When you reach the line that contains "Task: Expand the", give it back exactly along with each line after it to the end of the entries; skip any pictures.
/---
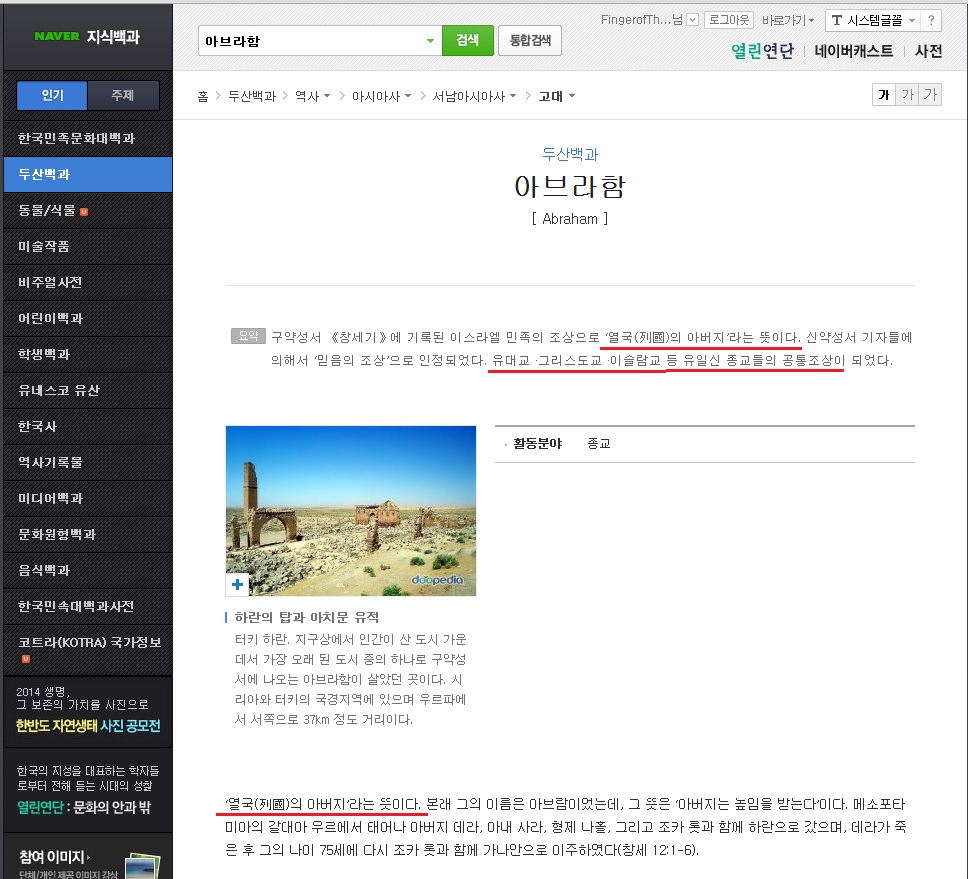Viewport: 968px width, 879px height.
Task: Choose the medium 가 font size
Action: tap(907, 95)
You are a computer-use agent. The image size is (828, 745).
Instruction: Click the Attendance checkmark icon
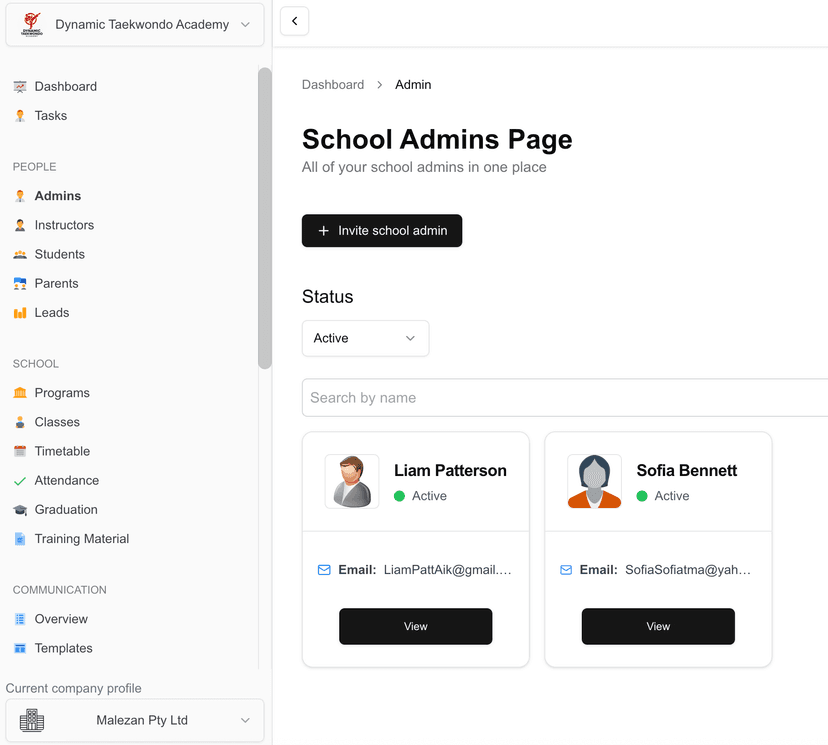point(19,480)
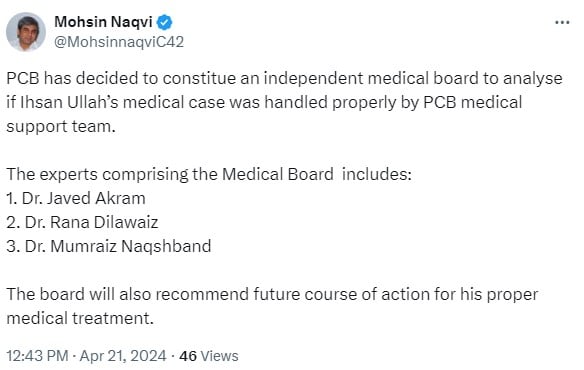Open Mohsin Naqvi's profile avatar
The width and height of the screenshot is (584, 370).
click(x=26, y=32)
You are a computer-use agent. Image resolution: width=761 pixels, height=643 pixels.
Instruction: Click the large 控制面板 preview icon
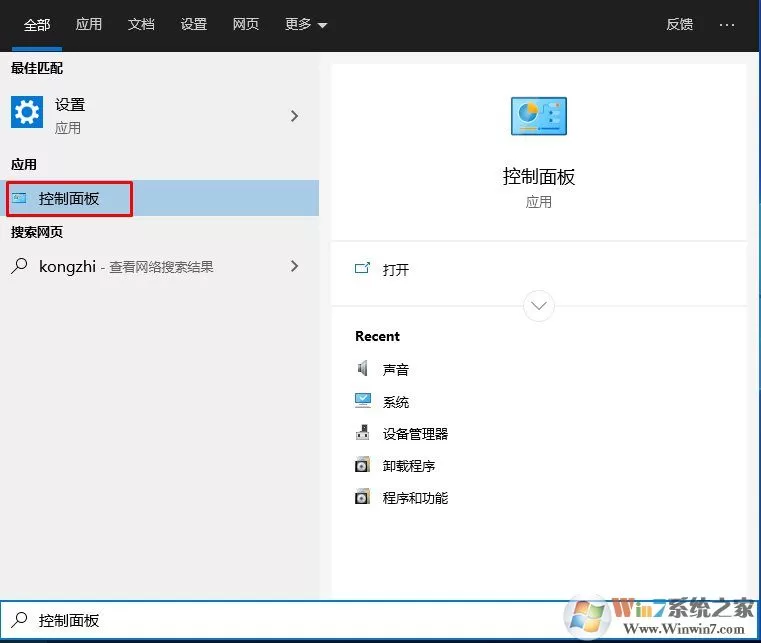click(x=539, y=116)
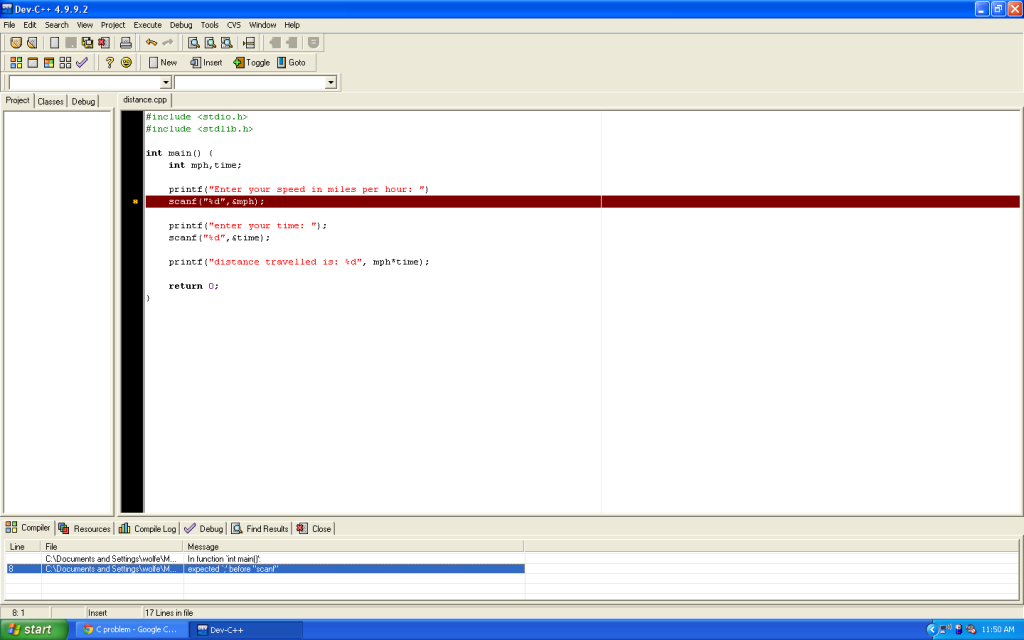Click the Rebuild All icon
This screenshot has height=640, width=1024.
click(x=65, y=62)
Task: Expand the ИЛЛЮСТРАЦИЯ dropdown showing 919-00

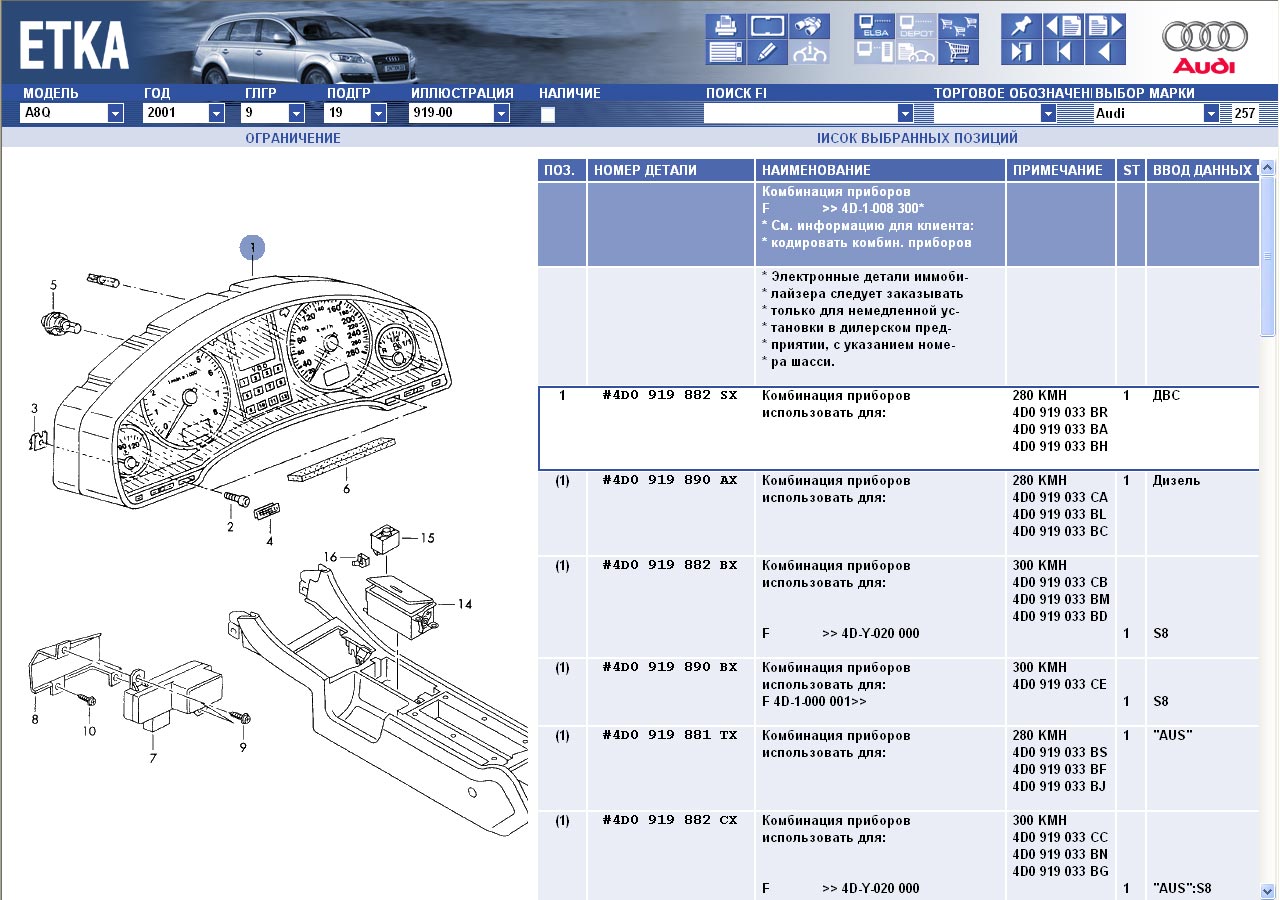Action: coord(500,114)
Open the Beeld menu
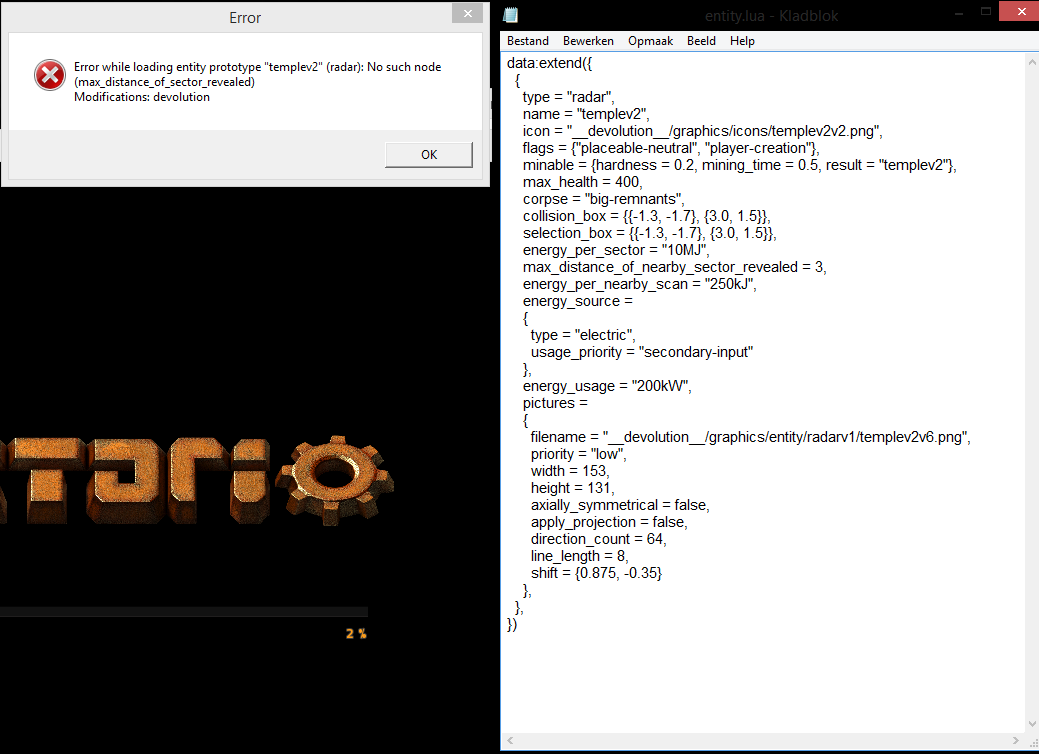 700,41
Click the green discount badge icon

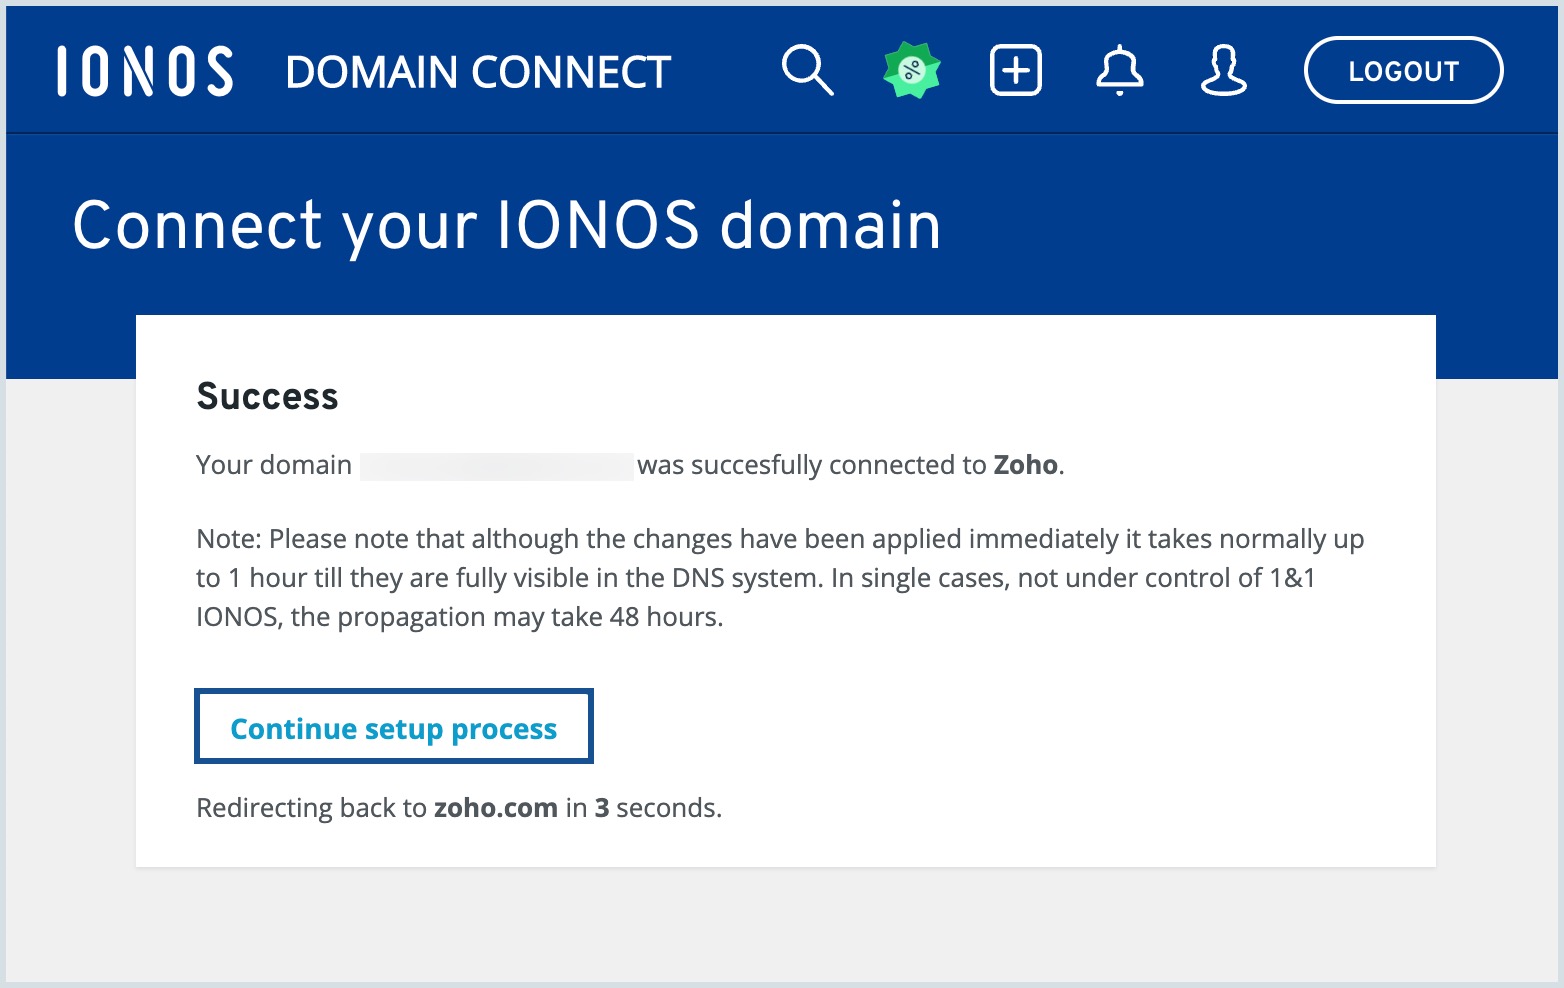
\---
* **Response below**:
Task: Expand the ИЛЛЮСТРАЦИЯ dropdown showing 919-00

Action: coord(500,114)
Open the Beeld menu
 700,41
Click the green discount badge icon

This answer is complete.